I’ve said what I need. I’ve tried to explain where it hurts, what I long for, what I fear. I’ve offered you the facts and shape of my inner world, hoping that once I have shared them, I wouldn’t have to start from scratch again. Hoping you’ll remember. That you’d know, but you didn’t, and it’s not just you.


I’ve seen it in friendships, teams, and families. We open up and expect that it should be enough, that if someone knows us, they’ll notice the way we tense up in silence, the quiet cues that signal we’re retreating, and the shift in tone that betrays a deeper sadness. We expect them to listen between the lines, to fill in the blanks, to hold the weight of what we said months ago and apply it now.


But people forget.
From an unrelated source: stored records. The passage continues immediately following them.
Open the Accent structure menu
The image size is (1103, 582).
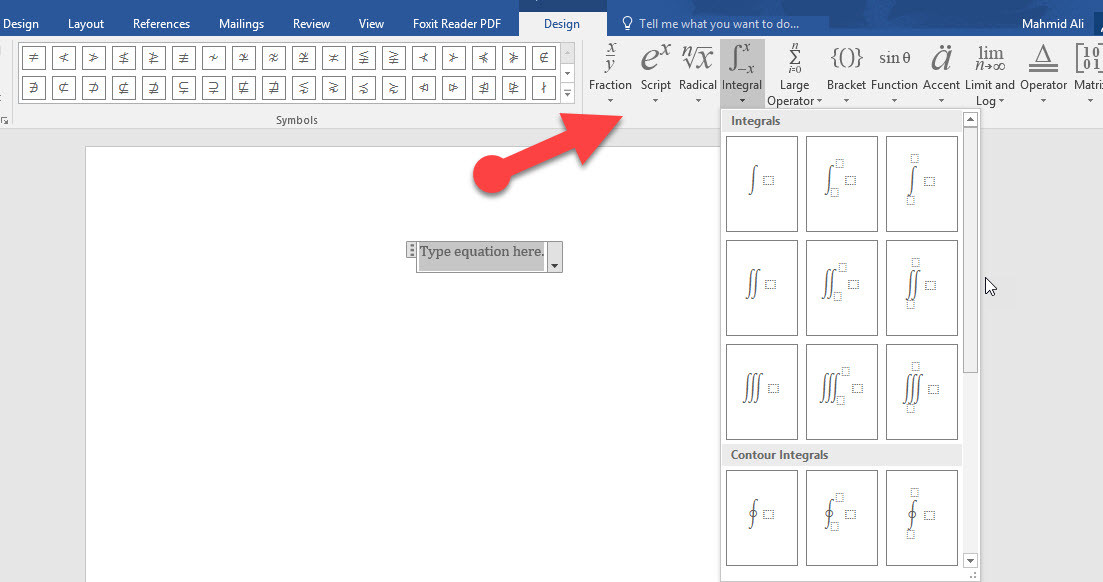click(941, 72)
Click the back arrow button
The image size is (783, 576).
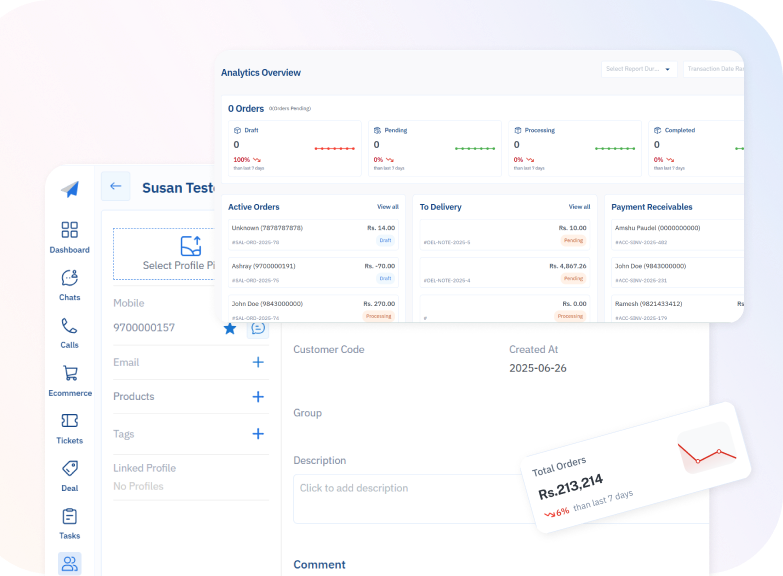click(x=115, y=186)
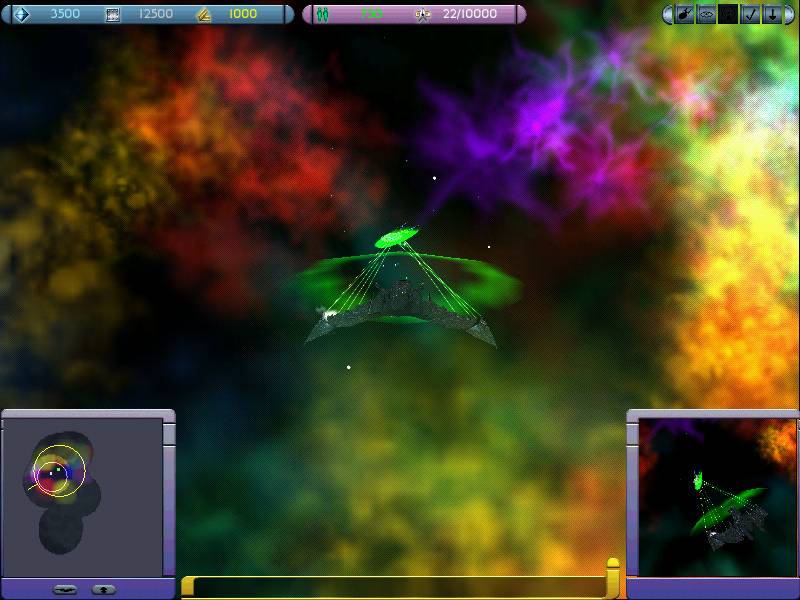The height and width of the screenshot is (600, 800).
Task: Click the dark blank toolbar button
Action: (x=728, y=14)
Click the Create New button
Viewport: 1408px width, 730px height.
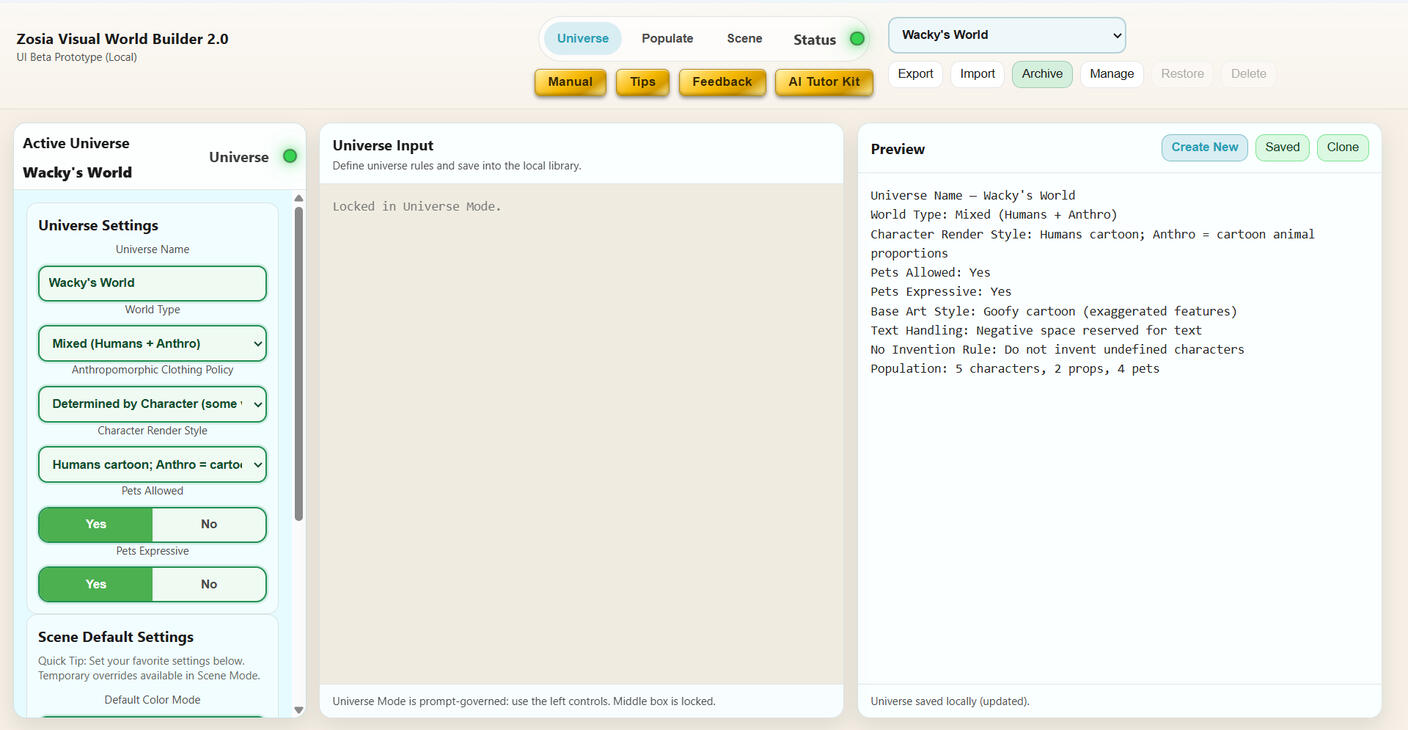(x=1204, y=147)
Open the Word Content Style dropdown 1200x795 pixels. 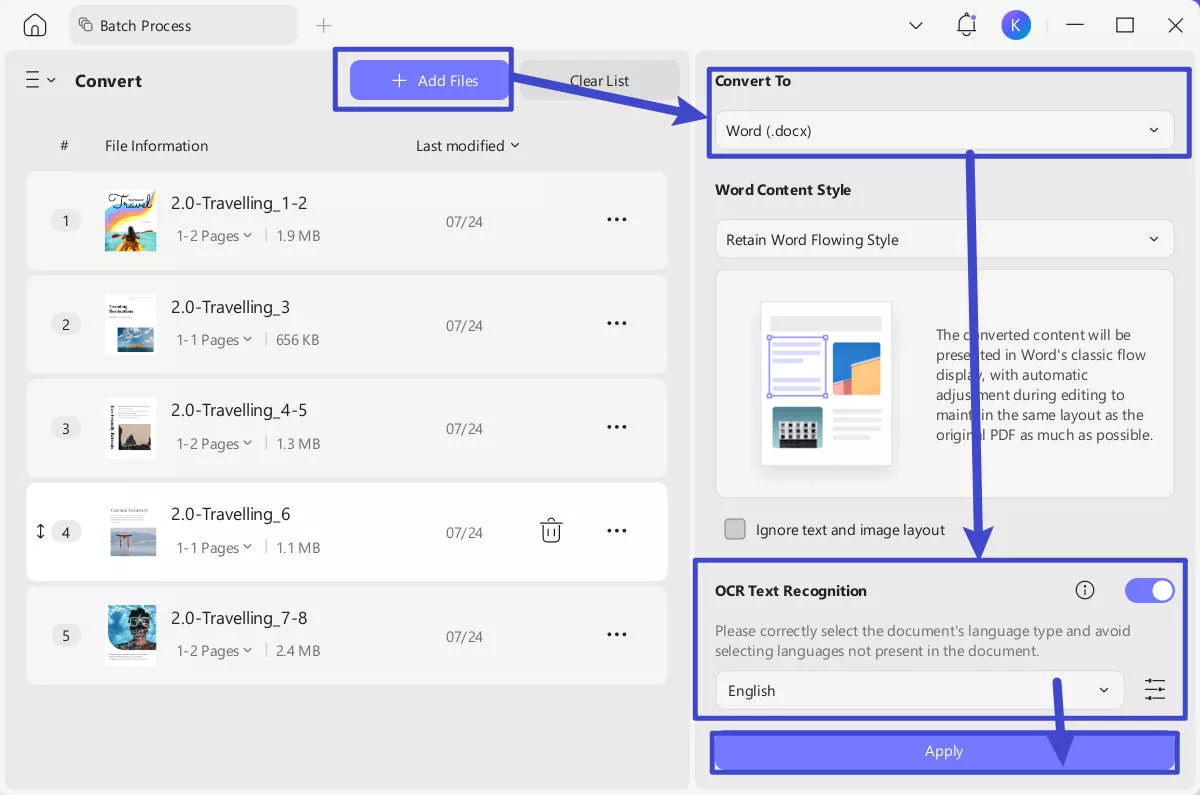tap(944, 239)
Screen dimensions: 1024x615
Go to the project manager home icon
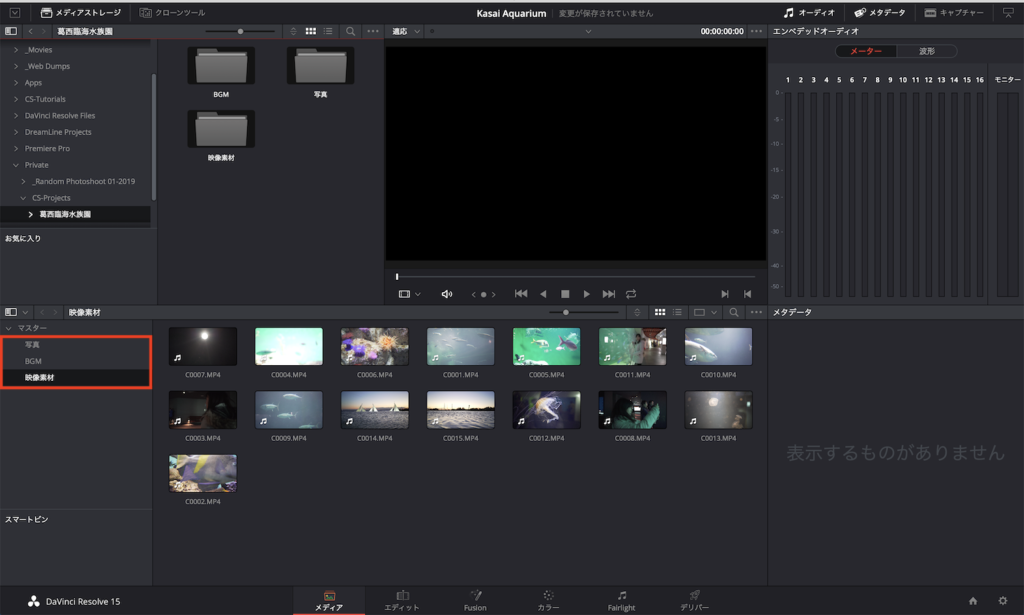pyautogui.click(x=973, y=601)
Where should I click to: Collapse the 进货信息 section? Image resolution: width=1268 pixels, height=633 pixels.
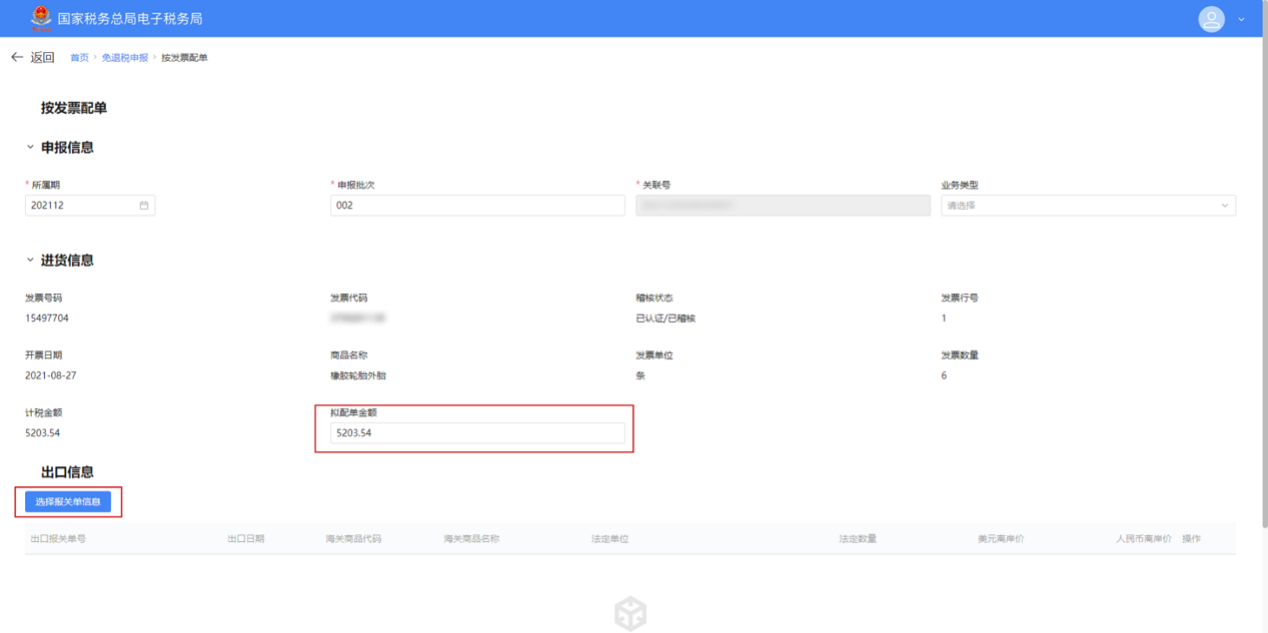(30, 260)
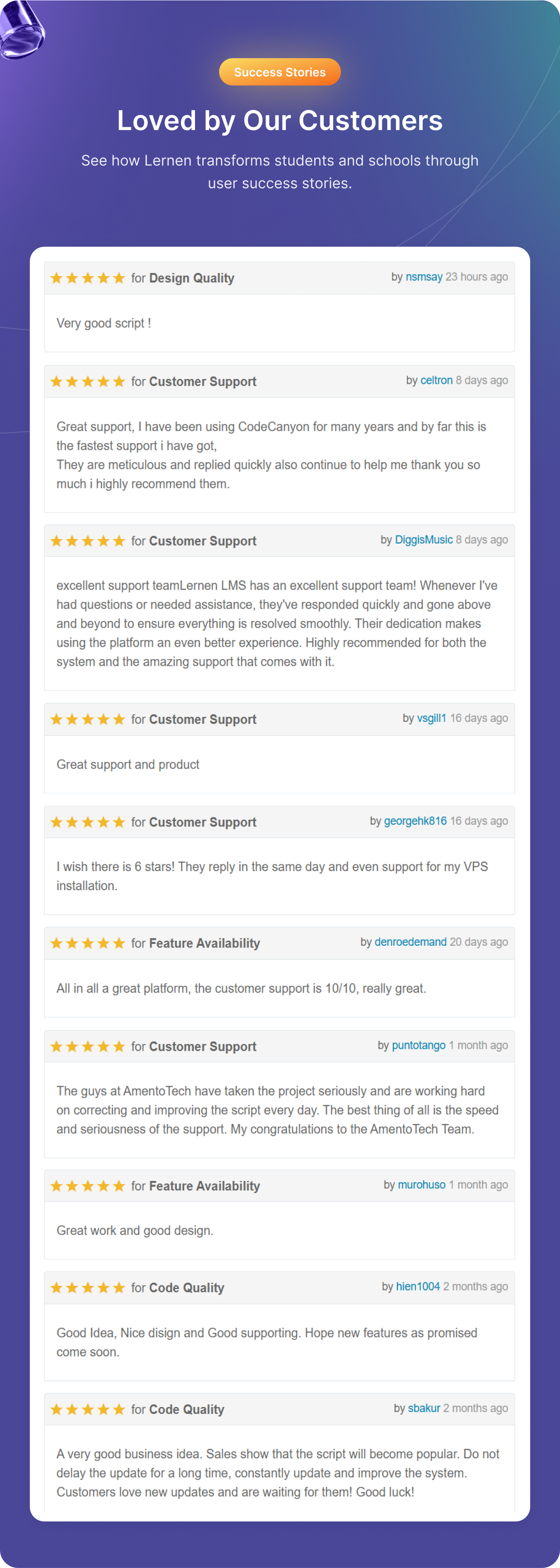This screenshot has width=560, height=1568.
Task: Click georgehk816's username link
Action: 415,821
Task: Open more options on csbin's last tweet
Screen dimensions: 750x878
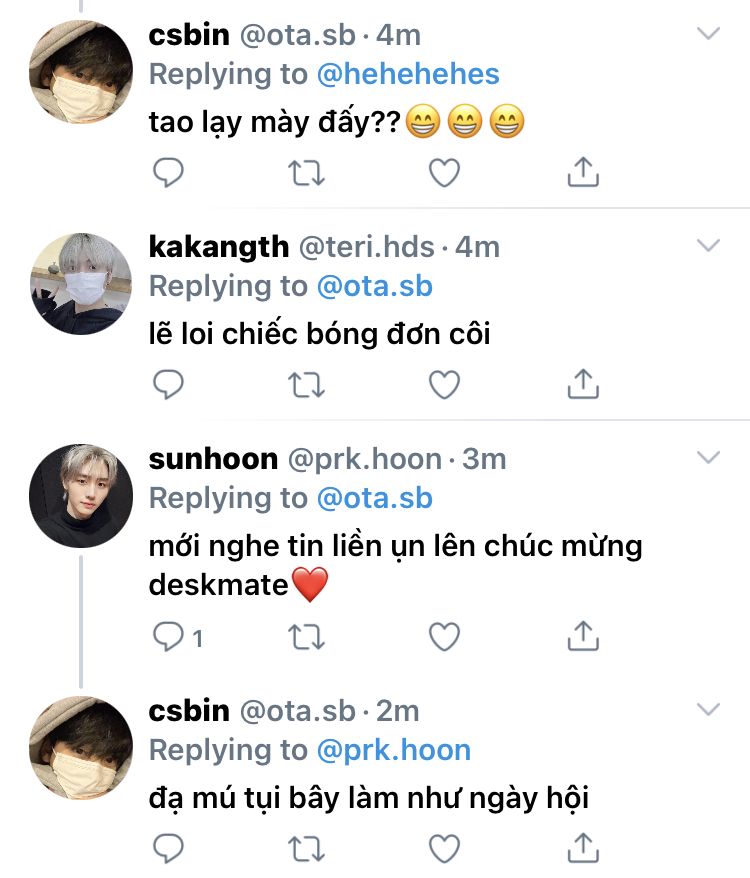Action: 708,710
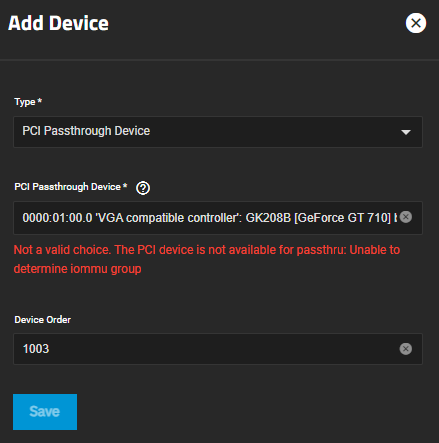Focus the Device Order input field
The width and height of the screenshot is (439, 443).
218,349
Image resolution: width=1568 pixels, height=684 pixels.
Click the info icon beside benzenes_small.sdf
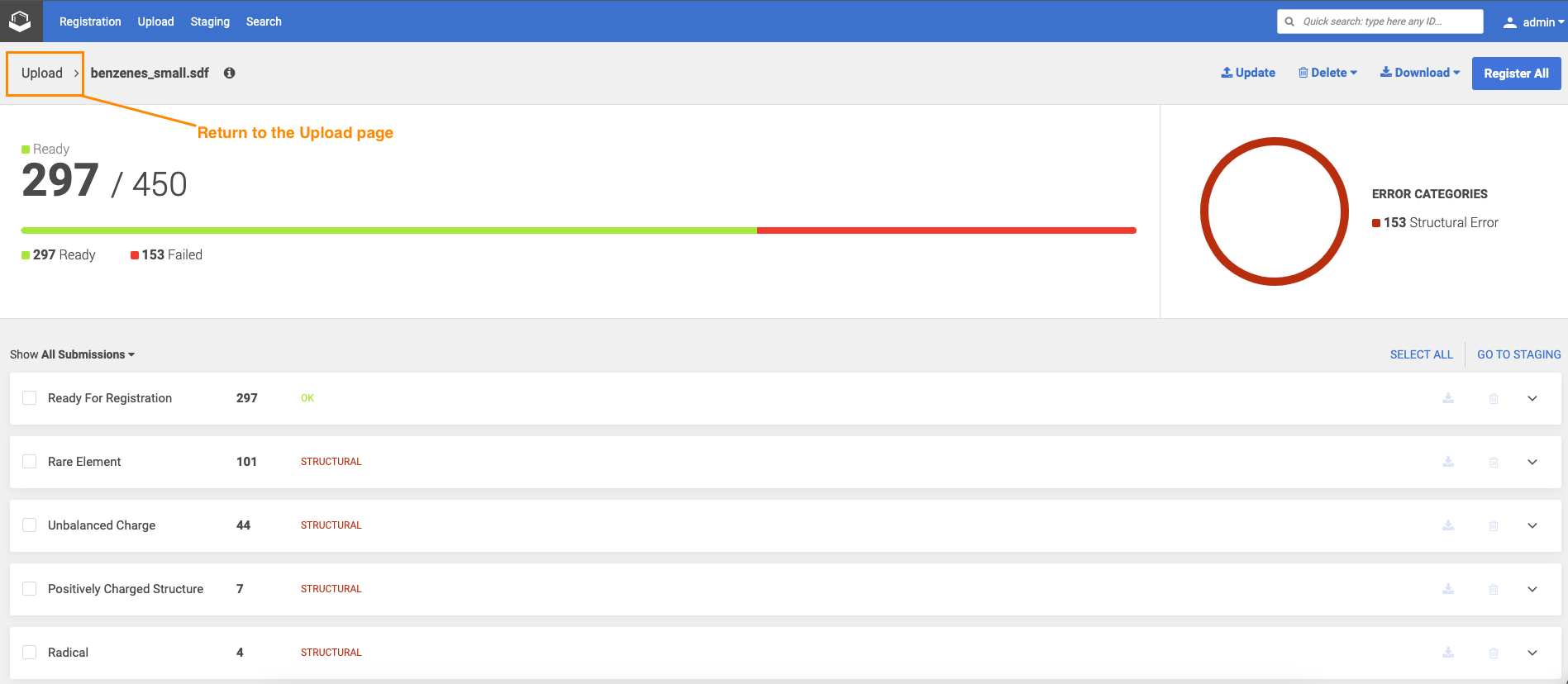click(x=230, y=73)
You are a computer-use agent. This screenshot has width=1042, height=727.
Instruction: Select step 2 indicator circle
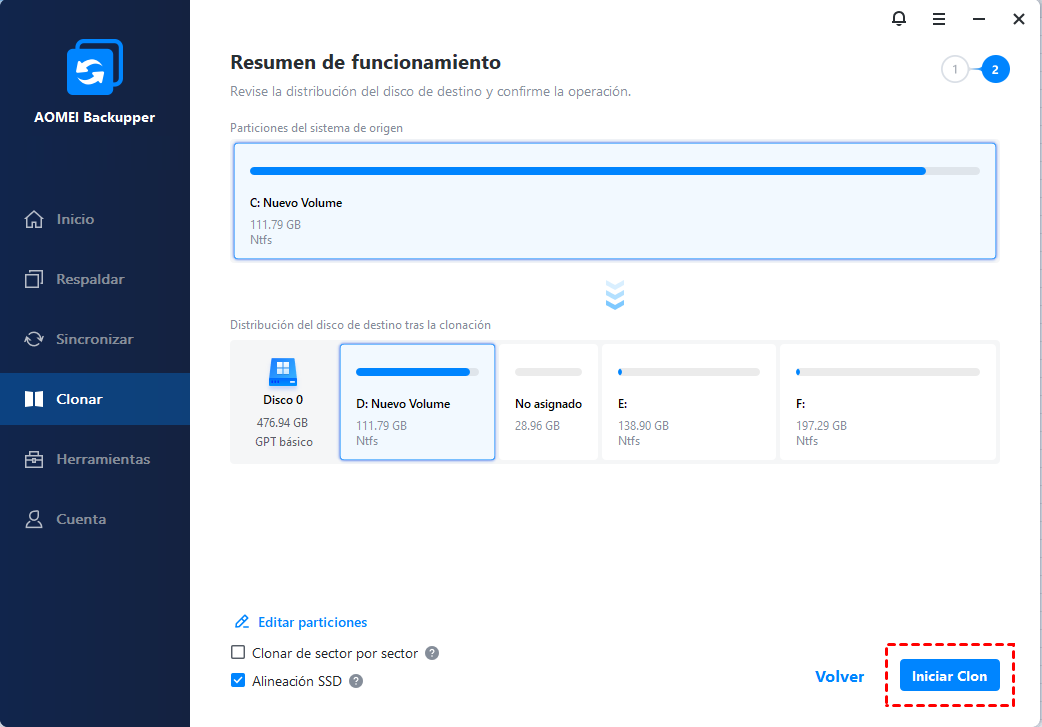(x=995, y=69)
Or they miss it entirely. Not because they’re careless or cruel but because they’re overloaded and overwhelmed. Absorbed in their orbit. Wrapped up in things they haven’t said either.


Some scientists call this the “illusion of transparency,” the belief that what we feel inside is somehow visible, even noticeable, to the outside world. But the truth is, most people are far less attuned to us than we imagine. They are listening through the filter of their stress, stories, and longing to be understood.


We are parallel worlds, circling one another in intimate orbits, close enough to feel each other’s pull but never truly inhabiting the same space. And maybe that’s where the ache comes in. We want to be seen. Not just once but again and again. We want someone to remember what we said when we were brave enough to say it.


I’m learning that repeating myself is not a sign of failure.


It’s part of what it means to live in a relationship with others. Saying something more than once doesn’t mean it wasn’t heard the first time; it means life got loud, or the message got buried under the noise of everything else. And maybe love, trust, or real leadership is not assuming people should already know but finding the strength to say it again, this time with even more clarity and compassion.


Communication, at its best, is rarely elegant. It’s gritty. It’s repetitive. It asks for patience. But it’s the only bridge we have between these parallel worlds. So I’ll keep crossing it, saying what matters and risking the discomfort, not because I enjoy it but because I believe the space between us is worth closing.


Communication Is the Only Bridge We Have


If I keep trying, success is not guaranteed. If I give up, the disintegration of our relationship becomes certain, a place where silence and resentment converge like bitter rivers. So I pause and choose where to go next because I cannot change you, but I can always change my approach:


  • I shut down. I stop explaining. I convince myself I’ve said enough. And maybe I have. But the silence grows thick, the story in my head turns dark, and the gap becomes too wide to cross over time. We’re still technically connected, maybe even in the same room, but something essential is gone.


  • I try again. This time, I don’t assume you should already know. I don’t make it about what you did or how I feel, but what isn’t working between us. I name the pattern, not the person. I keep the conversation focused on the friction, not the fault. And it’s still hard, but it opens something, a bit of space.


This back-and-forth is imperfect, complex, and often annoying. But when needs are understood and requests acknowledged, it is pure, ordinary happiness. How strange that some of the greatest joy in the world comes from this fragile, persistent thing between you and me.


PAUSE. LEARN. MOVE ON.


The illusion of transparency is a cognitive bias, a glitch in understanding others. It’s the belief that our thoughts, emotions, and intentions are more evident than they are. We think I’m being clear, or they should see I’m upset when people are often oblivious.


The term was coined in 1998 by psychologist Thomas Gilovich and his colleagues, who showed that even when we try to express ourselves clearly, the receiver’s interpretation is partial at best. If you’re curious, you can read their study, The Illusion of Transparency.